With interest, Apple’s total liability exceeds $700 million — making it potentially the highest-value court-determined FRAND licence on record.

The case dates back to 2019, when Optis Cellular Technology filed a lawsuit against Apple in the UK, claiming infringement of eight of its UK patents.

The firm also filed suit in the US District Court for the Eastern District of Texas, which hears the vast majority of patent cases in the country, alleging similar infringements.

Beyond infringement, Optis sought declarations about the terms of a FRAND licence, which requires holders of standard essential patents to offer access to their technologies on fair, reasonable, and non-discriminatory terms.

By obtaining a court-declared FRAND licence, Optis sought to set binding, enforceable terms for Apple’s continued use of its SEP portfolio and unlock the right to a so-called FRAND injunction, effectively restraining Apple’s UK sales unless it agreed to the court-determined licence.

A series of technical trials took place between 2020 and 2022 to assess the validity, essentiality, and alleged infringement of Optis’s patents, several of which were ultimately upheld following several Apple challenges.

From validity to licencing terms, Optis argued that a licence it had previously granted to Google — involving a much higher implied per-unit rate — should serve as the benchmark.

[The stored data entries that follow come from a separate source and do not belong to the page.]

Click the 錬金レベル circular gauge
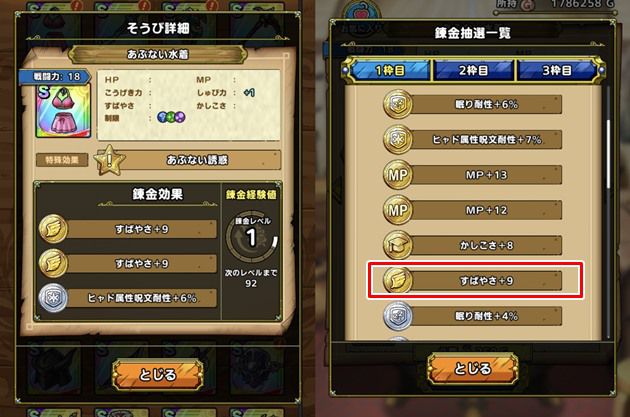630x417 pixels. pyautogui.click(x=251, y=237)
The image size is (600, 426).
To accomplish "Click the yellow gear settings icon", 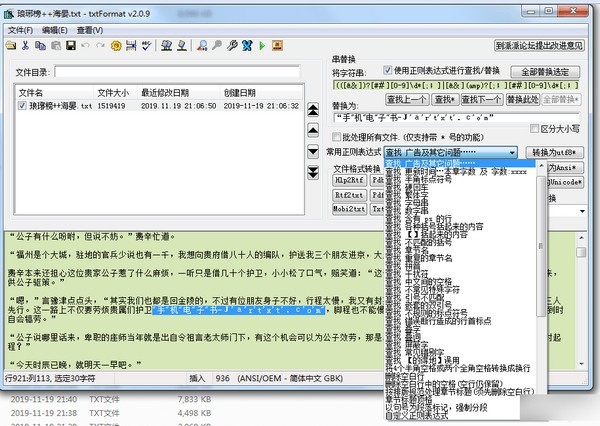I will [115, 45].
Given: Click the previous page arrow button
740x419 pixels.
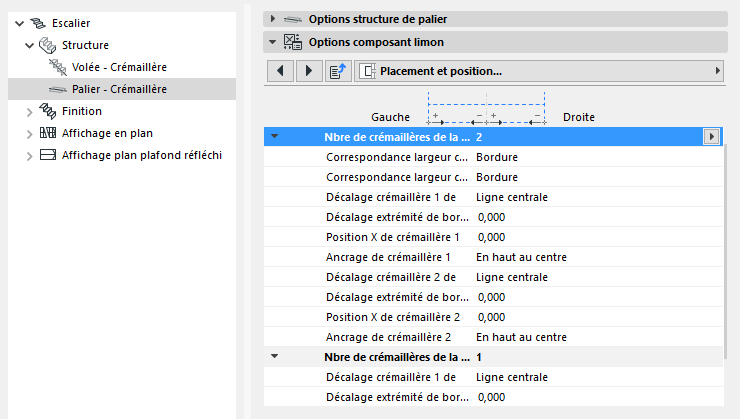Looking at the screenshot, I should point(281,71).
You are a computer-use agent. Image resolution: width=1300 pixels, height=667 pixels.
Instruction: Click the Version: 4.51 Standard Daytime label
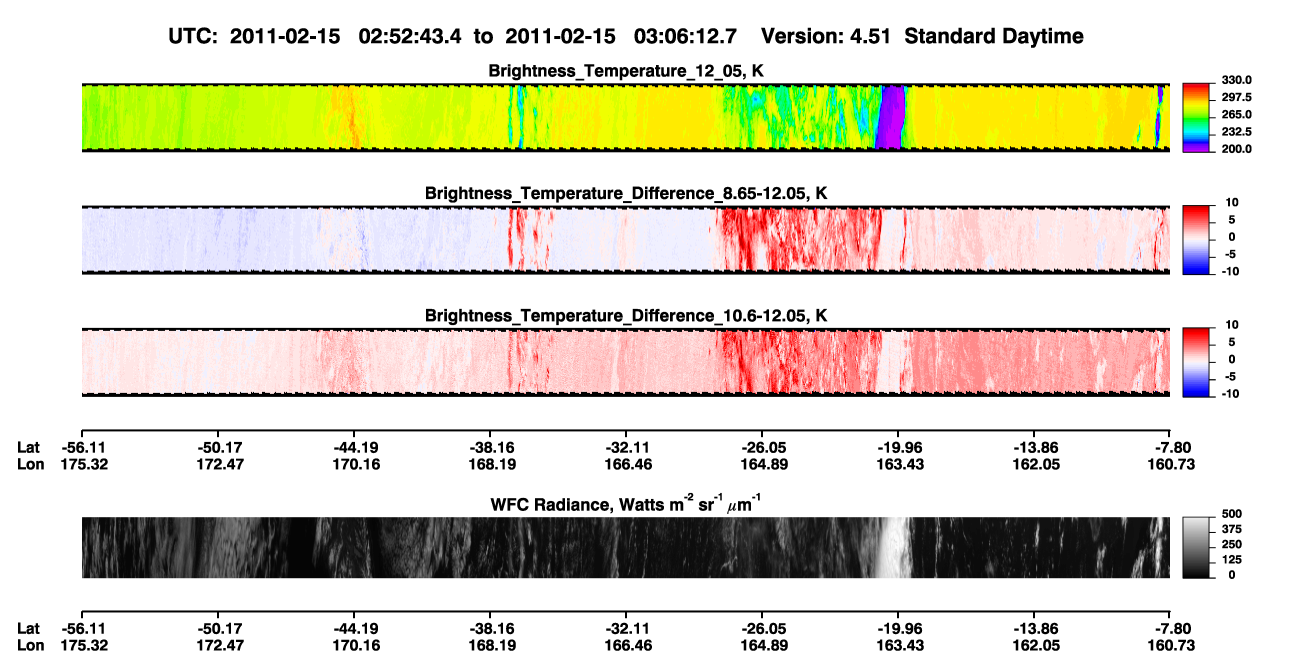tap(922, 36)
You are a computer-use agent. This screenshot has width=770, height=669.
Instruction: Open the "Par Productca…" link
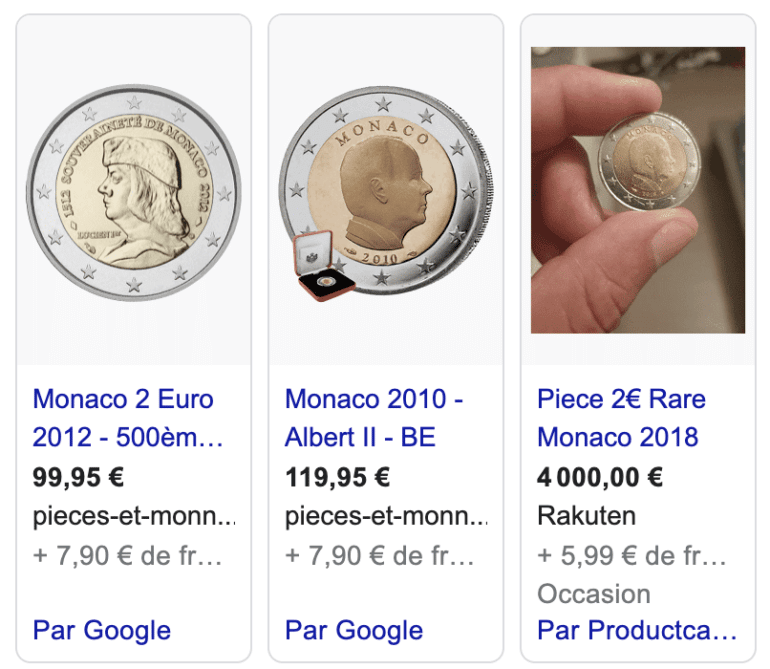pyautogui.click(x=637, y=631)
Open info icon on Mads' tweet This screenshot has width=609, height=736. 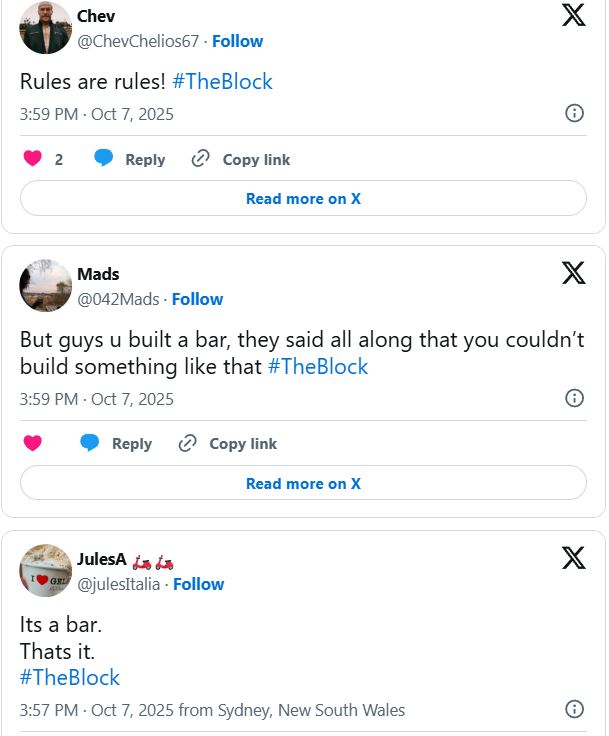pos(575,398)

Apple countered that its products command a premium price for reasons unrelated to the SEPs, and that a flat per-unit royalty (rather than a percentage of selling price) was more appropriate.

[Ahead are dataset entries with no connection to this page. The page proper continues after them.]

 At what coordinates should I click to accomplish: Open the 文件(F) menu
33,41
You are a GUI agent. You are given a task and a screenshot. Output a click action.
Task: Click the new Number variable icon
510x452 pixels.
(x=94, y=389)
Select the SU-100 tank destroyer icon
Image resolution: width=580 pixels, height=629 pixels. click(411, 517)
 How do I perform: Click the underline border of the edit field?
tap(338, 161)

Both sides put forward complex calculations involving “unpacking” prior deals to extract per-unit rates and then “packing up” to reach a lump sum.

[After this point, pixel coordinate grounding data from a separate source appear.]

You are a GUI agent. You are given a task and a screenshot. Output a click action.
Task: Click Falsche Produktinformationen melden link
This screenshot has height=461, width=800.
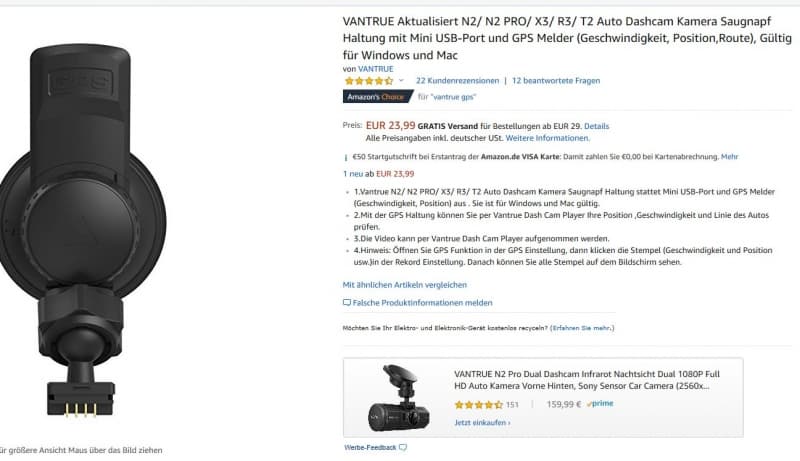click(x=422, y=303)
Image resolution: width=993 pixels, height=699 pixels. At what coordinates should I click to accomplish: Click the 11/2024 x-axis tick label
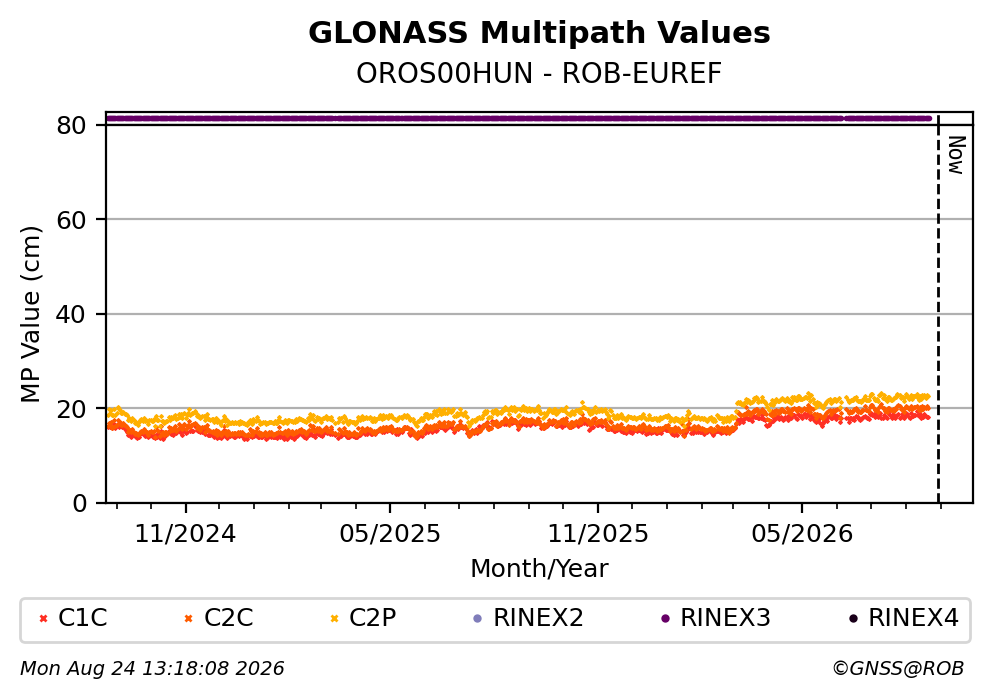tap(186, 534)
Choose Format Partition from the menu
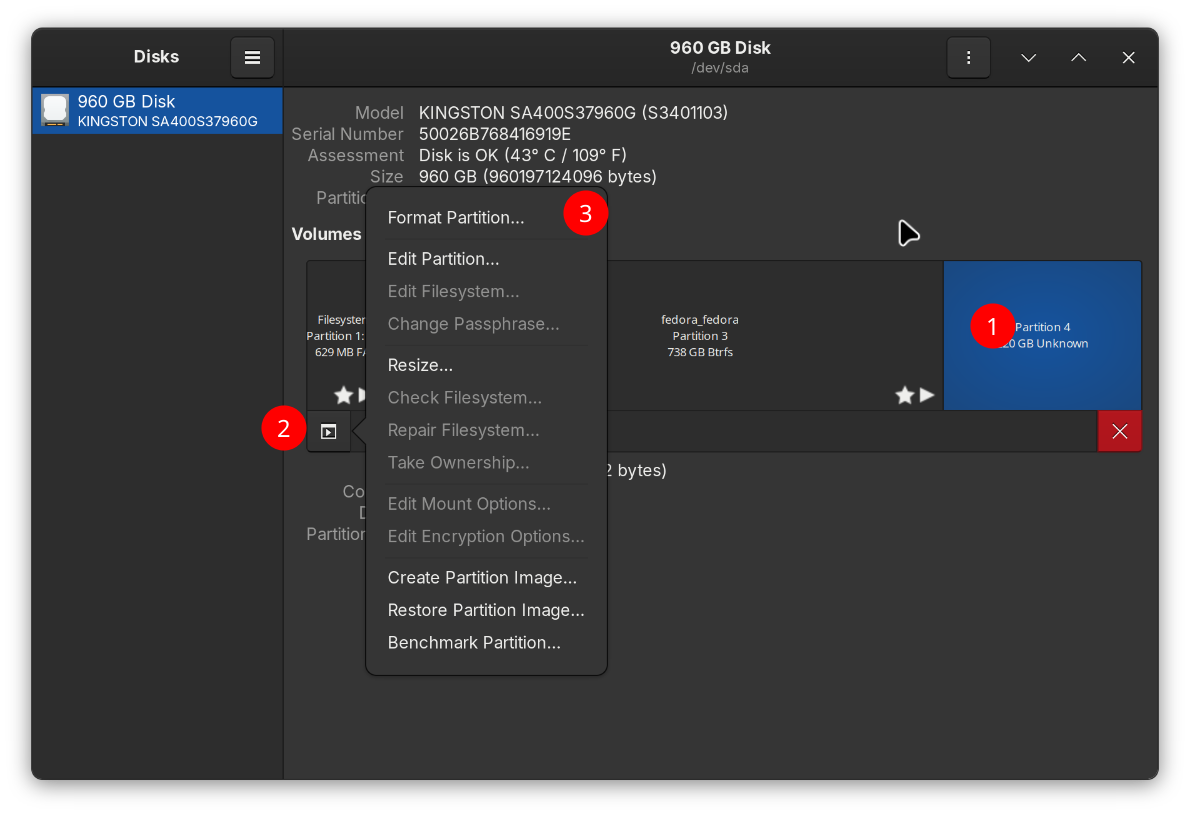The image size is (1190, 815). [455, 217]
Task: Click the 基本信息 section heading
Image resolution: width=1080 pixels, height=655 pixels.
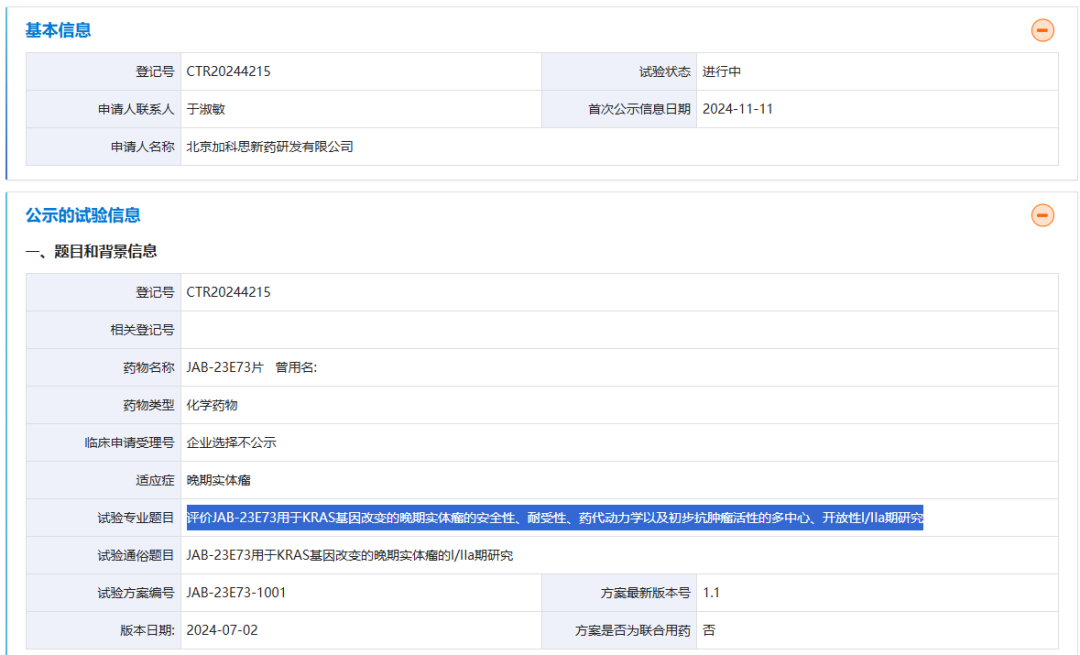Action: (x=58, y=30)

Ultimately, Judge Smith rejected the accountancy evidence from both sides, dismissing the unpacking process as overly subjective.

Instead, he devised his own methodology based on averaging lump sums from 20 historic licences, including one with Google and several in which Apple was the licensee.

Optis appealed the 2024 decision, taking issue with his method, arguing it resulted in a lower-than-expected value.

In a unanimous judgment issued this week, Lords Justices Birss, Arnold and Newey held that Justice Smith had been wrong to discard the expert valuation evidence and instead create his own averaging method, describing the judge’s reasoning as procedurally unfair and “fatally flawed”.

Crucially, the Court found that key criticisms levelled at the experts, including claims they strayed outside their expertise and failed to exercise independent judgment, had never been put to them in cross-examination, making the judge’s wholesale rejection unjustified.

Instead of remitting the case to the High Court, the Court of Appeal accepted Optis’s expert evidence and concluded that the correct licence fee was $502 million.

Gary Moss, chairman who led the EIP team representing Optis, said: “This judgment will go some way to reestablishing the English courts as an appropriate jurisdiction in which SEP holders can litigate FRAND issues.”